:: EXERCISE PROMPT ::
Only the lines from the one containing "Task: Click the add instrument plus icon" to the end of the listing below are wanted, repeated exactly.

━━━━━━

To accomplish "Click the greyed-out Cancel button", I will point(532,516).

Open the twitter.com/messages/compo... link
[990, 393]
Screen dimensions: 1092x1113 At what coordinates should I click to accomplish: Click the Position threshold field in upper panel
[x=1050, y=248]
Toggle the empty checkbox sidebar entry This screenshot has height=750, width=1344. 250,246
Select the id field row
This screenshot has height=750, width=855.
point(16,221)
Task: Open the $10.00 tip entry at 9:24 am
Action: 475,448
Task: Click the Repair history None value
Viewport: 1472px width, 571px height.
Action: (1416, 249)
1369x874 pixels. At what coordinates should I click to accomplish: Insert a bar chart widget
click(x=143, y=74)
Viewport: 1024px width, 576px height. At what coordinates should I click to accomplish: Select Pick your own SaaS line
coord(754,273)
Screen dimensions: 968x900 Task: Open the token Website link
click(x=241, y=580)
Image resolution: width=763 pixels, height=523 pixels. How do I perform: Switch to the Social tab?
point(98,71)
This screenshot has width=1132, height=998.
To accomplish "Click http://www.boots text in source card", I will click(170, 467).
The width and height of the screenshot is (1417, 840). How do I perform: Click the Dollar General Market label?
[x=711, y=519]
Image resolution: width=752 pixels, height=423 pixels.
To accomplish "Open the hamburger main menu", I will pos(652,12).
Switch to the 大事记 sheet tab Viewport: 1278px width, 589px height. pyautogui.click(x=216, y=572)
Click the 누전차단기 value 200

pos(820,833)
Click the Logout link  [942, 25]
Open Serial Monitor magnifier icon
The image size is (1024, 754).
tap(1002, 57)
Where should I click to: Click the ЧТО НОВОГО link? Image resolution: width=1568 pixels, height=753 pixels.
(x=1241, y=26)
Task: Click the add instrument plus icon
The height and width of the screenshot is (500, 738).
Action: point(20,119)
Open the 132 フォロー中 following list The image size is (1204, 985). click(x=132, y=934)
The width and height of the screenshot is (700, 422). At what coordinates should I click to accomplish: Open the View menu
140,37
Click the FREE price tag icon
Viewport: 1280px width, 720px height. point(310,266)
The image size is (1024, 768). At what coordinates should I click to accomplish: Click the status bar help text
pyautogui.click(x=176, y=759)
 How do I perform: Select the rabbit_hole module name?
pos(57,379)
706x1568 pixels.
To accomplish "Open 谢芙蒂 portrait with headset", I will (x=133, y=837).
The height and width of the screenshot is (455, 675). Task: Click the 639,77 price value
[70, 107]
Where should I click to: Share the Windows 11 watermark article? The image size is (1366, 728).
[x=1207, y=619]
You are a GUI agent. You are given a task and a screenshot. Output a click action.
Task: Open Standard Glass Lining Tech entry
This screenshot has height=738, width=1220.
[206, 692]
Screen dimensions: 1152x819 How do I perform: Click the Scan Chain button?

━━━━━━

:: REPLY ::
Task: Click the add instrument plus icon
The height and width of the screenshot is (500, 738).
Action: point(20,119)
Open the 132 フォロー中 following list The image size is (1204, 985). click(x=132, y=934)
The width and height of the screenshot is (700, 422). At what coordinates should I click to accomplish: Open the View menu
140,37
Click the FREE price tag icon
Viewport: 1280px width, 720px height. point(310,266)
The image size is (1024, 768). At what coordinates should I click to accomplish: Click the status bar help text
pyautogui.click(x=176, y=759)
 How do I perform: Select the rabbit_hole module name?
pos(57,379)
706x1568 pixels.
To accomplish "Open 谢芙蒂 portrait with headset", I will (x=133, y=837).
The height and width of the screenshot is (455, 675). Task: Click the 639,77 price value
[70, 107]
Where should I click to: Share the Windows 11 watermark article? The image size is (1366, 728).
[x=1207, y=619]
You are a GUI agent. You are given a task and a screenshot. Output a click action.
Task: Open Standard Glass Lining Tech entry
This screenshot has height=738, width=1220.
[206, 692]
Screen dimensions: 1152x819 How do I perform: Click the Scan Chain button?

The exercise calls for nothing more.